Professor John Reilly, from University of Glasgow (he is presenting in the attached picture), presented after me on the evidence that physical activity and sedentary behaviour are important for overweight and obesity in preschoolers. About 20 years ago, he reminded us, this age group was considered to be at really low risk for overweight, since such small children were thought to be moving all the time. In the last decades, things have probably changed, because more recent evidence based on objective measurements of physical activity and sedentary behaviour among 3-6 year olds shows that hardly any kids meet the recommended 60 minutes of moderate or high intensity physical activity per day.

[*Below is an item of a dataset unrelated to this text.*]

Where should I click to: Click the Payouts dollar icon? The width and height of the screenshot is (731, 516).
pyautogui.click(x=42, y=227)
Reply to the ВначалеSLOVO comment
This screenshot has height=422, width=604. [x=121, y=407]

The quintile with the highest activity came up to about 45 minutes in research among UK children. Furthermore, about 80% of the waking hours were spent on sedentary ‘activities’.

To get back to my earlier item on regional foods. In his keynote, John Reilly briefly referred to a study in physical activity, sedentary behaviours and environmental determinants in South Africa he is involved in. Some of the regional speciality foods the kids there really like are ‘Walkie Talkies’. Walkie talkies are chicken heads and feet….

Wednesday, March 26, 2008

An expert meeting to inform the Dutch obesity prevention research agenda


Yesterday an expert meeting took place in Amersfoort, the Netherlands. This expert meeting was organised by RESCON Research & Consultancy (http://www.rescon.nl/) in cooperation with the Department of Health Education and Promotion of Maastricht University (http://www.gvo.unimaas.nl/Medewerkers/text_uk.htm) and was part of a project funded by the Netherlands Organisation for Health Research and Development (http://www.zonmw.nl/en/) to define their mid-term research agenda for obesity prevention. The organisers of the meeting had provided an overview of provisional research priorities based on literature reviews. This overview was used as the main input for two discussion sessions, one among experts involved in policy and practice related to obesity prevention in the Netherlands, the other among researchers in this field. The first group included representatives of the Dutch ministry of health, municipal health services, the Netherlands Heart Association and Diabetes Federation. The second group consisted of researchers from the university medical centres of VU University, Amsterdam University, Erasmus University Rotterdam, and Maastricht University. I chaired the discussion among the researchers.
In both the discussions it was concluded that the limited means available for obesity prevention research should not be used to start new initiatives or to fund a few more small-scale studies to investigate yet another few details that may in the end contribute to obesity prevention. Both practitioners and researchers agreed that the available funding should add to the existing larger scale ongoing initiatives in the field of obesity prevention in the Netherlands where research, policy development and practical implementations go hand in hand. Important examples of such initiatives are the recently completed NHS-NRG study (see http://www.ncbi.nlm.nih.gov/pubmed/15714217?ordinalpos=5&itool=EntrezSystem2.PEntrez.Pubmed.Pubmed_ResultsPanel.Pubmed_RVDocSum), the city-wide initiatives in the cities of Rotterdam and Zwolle, and the so-called ‘academic workplaces’ in Rotterdam and Amsterdam, where universities, the municipal health services and other local health organisations work together to combine research and practice to enhance obesity prevention. See for example http://www.zonmw.nl/index.php?id=4059. The OPOZ (‘research program for obesity prevention in Zwolle; http://www.onderzoekinformatie.nl/nl/oi/nod/organisatie/ORG1242150/) program with the ChecKid study in the city of Zwolle, led by professor Jaap Seidell is arguably the most comprehensive initiative in the Netherlands to curb the obesity epidemic in a local initiative involving all stakeholders, and accompanied by good-quality research to build the evidence-base for such community-based obesity prevention.